Bereits im September 2025 führten die Handwerkskammer für Oberfranken, die Kreishandwerkerschaft Bamberg, der Ordnungsdienst der Stadt sowie die Polizei umfangreiche Kontrollen in Friseurbetrieben und Barbershops in Bamberg durch.
Dabei wurden zahlreiche rechtliche Verstöße festgestellt und entsprechend geahndet. Nun standen Nachkontrollen an, um zu überprüfen, ob die betroffenen Betriebe die beanstandeten Mängel inzwischen behoben haben und ihre Geschäfte ordnungsgemäß führen.

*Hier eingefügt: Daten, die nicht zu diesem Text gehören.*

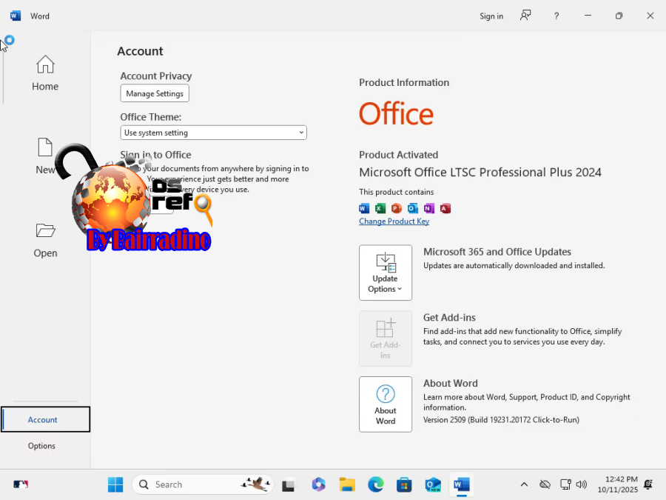
Task: Expand the Office Theme dropdown
Action: 213,133
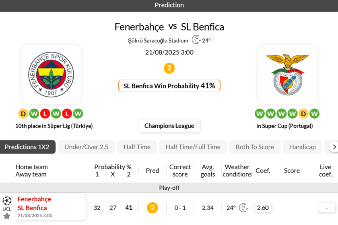Viewport: 338px width, 225px height.
Task: Open the Fenerbahçe team link in row
Action: click(x=34, y=199)
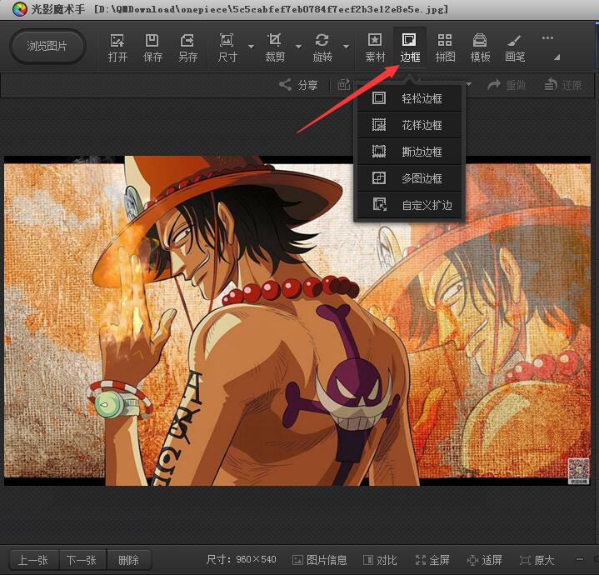Click the 另存 (Save As) icon

pyautogui.click(x=187, y=47)

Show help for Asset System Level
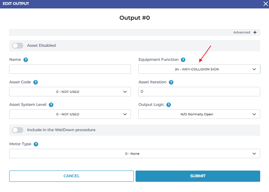(x=51, y=105)
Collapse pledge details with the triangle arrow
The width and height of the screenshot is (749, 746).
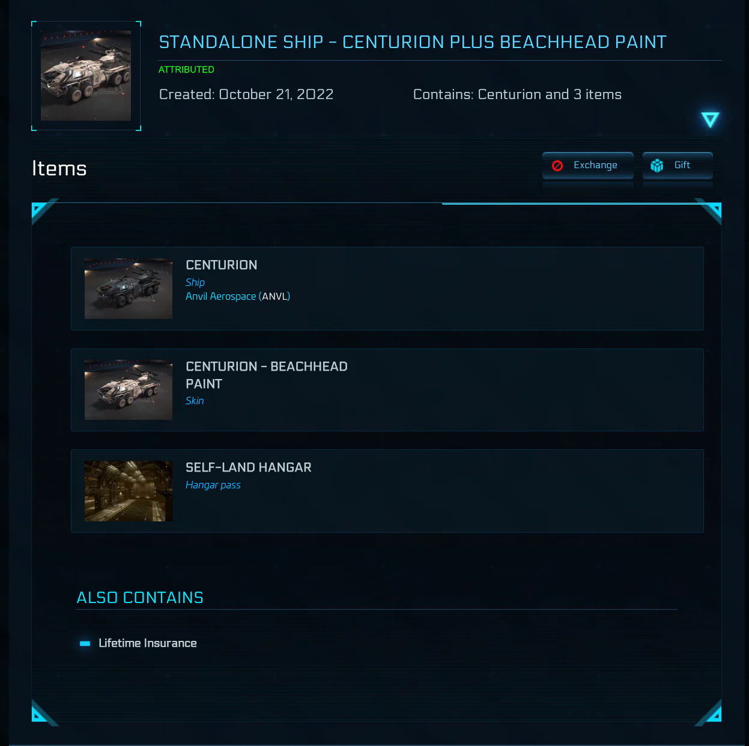pyautogui.click(x=710, y=120)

Positive Entwicklung in vielen Betrieben
Das Fazit der aktuellen Überprüfungen fällt überwiegend positiv aus. Viele Betriebe haben auf die Beanstandungen reagiert und bemühen sich nun deutlich stärker, die gesetzlichen Vorgaben einzuhalten. Zudem zeigten sich zahlreiche Unternehmerinnen und Unternehmer kooperativ gegenüber den kontrollierenden Behörden. Laut Andreas Pecher, Abteilungsleiter Recht bei der Handwerkskammer für Oberfranken, sei eine klare Verbesserung erkennbar. Viele zuvor festgestellte Verstöße wurden inzwischen behoben, und das Verständnis für die Notwendigkeit der Kontrollen ist gewachsen.
Dennoch weiterhin Verstöße festgestellt
Trotz dieser positiven Entwicklung wurden auch bei den Nachkontrollen erneut Unregelmäßigkeiten entdeckt. Die Einsatzkräfte – insgesamt rund 30 Personen – stellten unter anderem Mängel in folgenden Bereichen fest:
- Fehlende oder unzureichende Eintragungspflichten
- Unklare Benennung von Betriebsleitungen
- Lückenhafte Stundennachweise
- Probleme bei Arbeitsgenehmigungen
Diese Verstöße werden nun weiterverfolgt und können rechtliche Konsequenzen nach sich ziehen.
Neue gesetzliche Vorgaben seit 2026
Ein weiterer Grund für die intensiven Kontrollen liegt in einer gesetzlichen Änderung: Seit Anfang 2026 zählen Friseur- und Kosmetiksalons zu den besonders überwachten Branchen im Rahmen des Schwarzarbeitsbekämpfungsgesetzes.
Damit gehen zusätzliche Pflichten für die Betriebe einher, darunter:
- Mitführen eines gültigen Lichtbildausweises für alle Beschäftigten
- Anmeldung bei den Sozialversicherungsträgern ab dem ersten Arbeitstag
- Erweiterte Melde- und Dokumentationspflichten bei Arbeitszeiten
Diese Regelungen sollen helfen, Schwarzarbeit und illegale Beschäftigung effektiver zu bekämpfen.
Weitere Auffälligkeiten bei den Kontrollen
Neben den klassischen Verstößen wurden auch weitere problematische Sachverhalte festgestellt. So boten einige Betriebe alkoholische Getränke ohne entsprechende Gaststättenerlaubnis an. Zudem wurden Fälle aufgedeckt, in denen Minijobber zusätzlich staatliche Transferleistungen wie Bürgergeld bezogen. Auch solche Sachverhalte werden von den zuständigen Behörden geprüft und gegebenenfalls sanktioniert.
Kontrollen sollen konsequent fortgeführt werden
Die Verantwortlichen sehen in den regelmäßigen Kontrollen ein wichtiges Instrument, um faire Wettbewerbsbedingungen zu gewährleisten. Andreas Pecher sowie der Hauptgeschäftsführer der Handwerkskammer für Oberfranken, Reinhard Bauer, betonten, dass alle Betriebe denselben gesetzlichen Vorgaben unterliegen. Ziel sei es, insbesondere gegen diejenigen vorzugehen, die sich nicht an die Regeln halten. Die sogenannten ’schwarzen Schafe‘ sollen konsequent identifiziert und sanktioniert werden, um die Mehrheit der rechtstreu arbeitenden Betriebe zu schützen.
Klare Botschaft an die Branche
Die Kontrollen in Bamberg zeigen: Sie wirken. Viele Betriebe haben ihre Abläufe verbessert und setzen die gesetzlichen Vorgaben zunehmend um. Gleichzeitig machen die aktuellen Ergebnisse deutlich, dass weiterhin Handlungsbedarf besteht. Auch in Zukunft wollen die Behörden gemeinsam mit den zuständigen Stellen in Oberfranken regelmäßige und auch unangekündigte Kontrollen durchführen. Damit soll sichergestellt werden, dass Fairness, Transparenz und Rechtssicherheit in der Branche dauerhaft gewährleistet bleiben.